Counsel representing Harding and other MEC members will seek to delay the judge’s decision on the sale by asking for a two-week adjournment at the next court date as they work to cobble together an alternative offer.

“The members are concerned with the lack of options before the court,” said their lawyer, Colin Gusikoski. “Right now, there’s the Kingswood proposal or, alternatively, it’s liquidation.”

Some of the members spent time canvassing the co-op community, he said, adding it appears “very little, if any serious canvassing” of it was done before.

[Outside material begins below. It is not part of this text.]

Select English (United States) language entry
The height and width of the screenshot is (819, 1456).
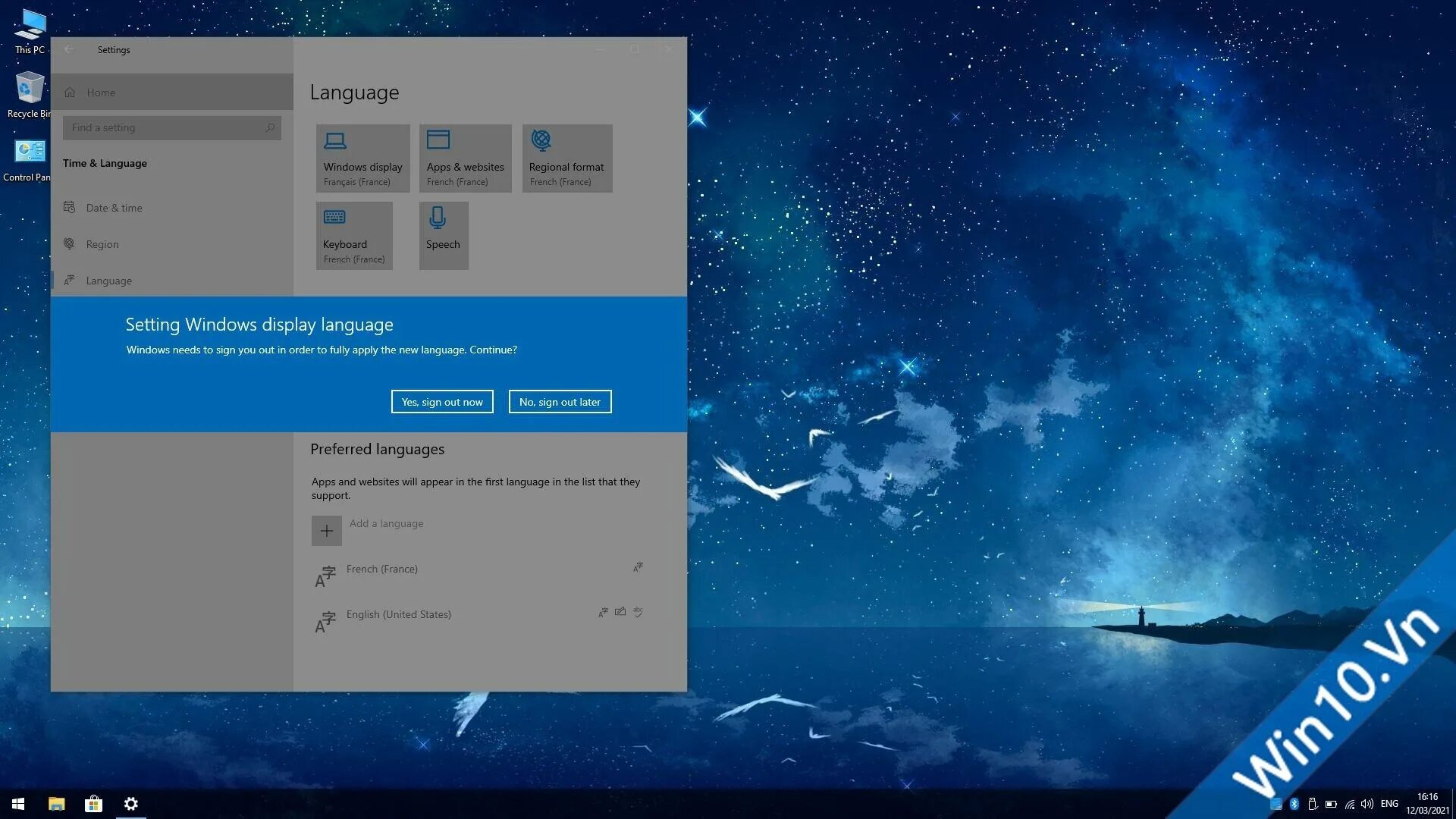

They have entered into high-level discussions with the executives of some credit unions over the past few days, he said, and other co-ops that are well capitalized and large enough to assist.

“Those efforts are just coming together and they’re starting to look very promising right now,” said Gusikoski.

But “there is absolutely no way that we will have any sort of viable proposal to bring the monitor by Monday.” The counsel for two other parties, landlords for locations that won’t remain open if the deal goes through, also said they support an adjournment.

MEC’s counsel did not take kindly to that suggestion.

“We don’t have the two weeks for [MEC members’ lawyers] to go fishing,” said Howard Gorman.

As for suggestions members should have been informed earlier in the process, he said, “How would we have run a business for the last six months if five million emails went out to the market at large that we’re in financial difficulties? Could we have started a GoFundMe page like some members did, looking for $100 million? Yeah, we would have got about as little as they did, as well.”

The next court date in the creditor-protection process is scheduled for Monday. The judge and lawyers agreed to clear their schedules for Tuesday morning should the proceedings require more time.